About this agreement, Malcolm Lee, a non-resident senior fellow at the Brookings Institution and a former White House economic official, added that the agreement will “begin to address one of the most destabilising and corrosive issues in the relationship”. And the executive director for China at the US Chamber of Commerce, Jeremie Waterman, termed it a “a clear statement” on an issue of critical importance to the future of relations between the two countries. “Hopefully, it marks a new chapter,” Waterman added, although he did note that, as with all negotiations between the two nations, the key remains effective implementation.

And despite these clear advances for China in bilateral terms, Xi was also able to deflect pointed criticism of reported construction by China on several small islands in the Spratlys chain in the South China Sea, without being directly contradicted by Obama. Instead, Xi was able to state that these islands have always been part of Chinese territory. The result of this will now demand some careful diplomacy by the US with its allies and partners in Southeast Asia so the Americans can move away from any appearance of a tacit endorsement of China’s sovereignty over those islands.

Our Chinese diplomat might well take this moment to contrast China’s successes with Xi’s US visit with the difficult and limited relationships now between the US and Russia. He might well note that, save for cooperation on aspects of counter-terrorism efforts and the Iranian nuclear accord, virtually all of the conversations between those two nations have now boiled down to a series of unpleasant security issues such as the ongoing strife in Ukraine or Russia’s reported growing military involvement in the Syrian chaos.
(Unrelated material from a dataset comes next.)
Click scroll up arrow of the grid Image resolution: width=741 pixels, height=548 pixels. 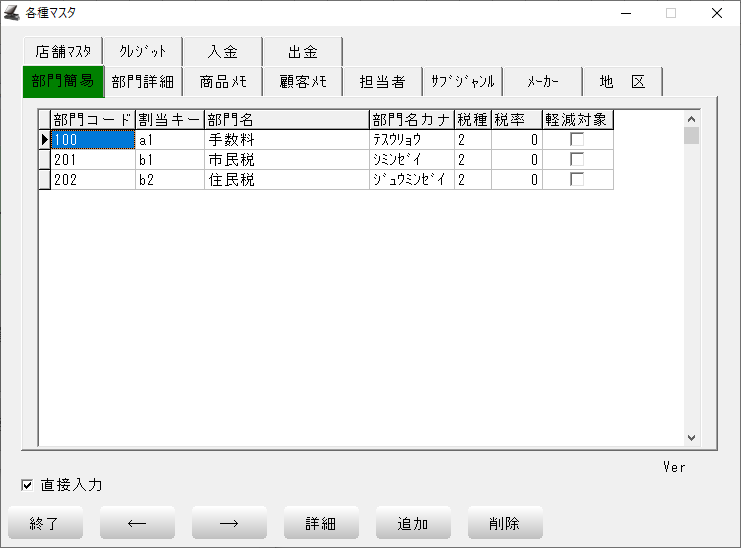[691, 117]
In fact, rather than finding ways to achieve greater economic partnership, economic and business relations between these two nations are now largely hostage to those political and security disputes between them. What this means, our Chinese diplomat would surely opine, is that in contrast to those unpleasant US-Russia relations, China and America are certainly the globe’s pre-eminent economic players for the foreseeable future – and that the fortunes of the two nations are increasingly intertwined in ways that cannot easily be separated.

Our Chinese diplomat might also add a note on his country’s other Brics partners – India, Brazil and South Africa. As Jones went on to note: “Xi’s putative allies in the forging of a post-American order — Russia, Brazil, and India — won’t be nearly the help to China they have often been presumed to be. President Vladimir Putin will speak against the backdrop of Russia’s aggressive strategy in Ukraine and now Syria; Brazil’s President Dilma Rousseff against the backdrop of a deep recession and a huge corruption scandal; and while President Narendra Modi is still riding relatively high internationally, he’s hardly riding in a pro-China direction.” The future may not be through those Brics capitals, at least from the Chinese perspective.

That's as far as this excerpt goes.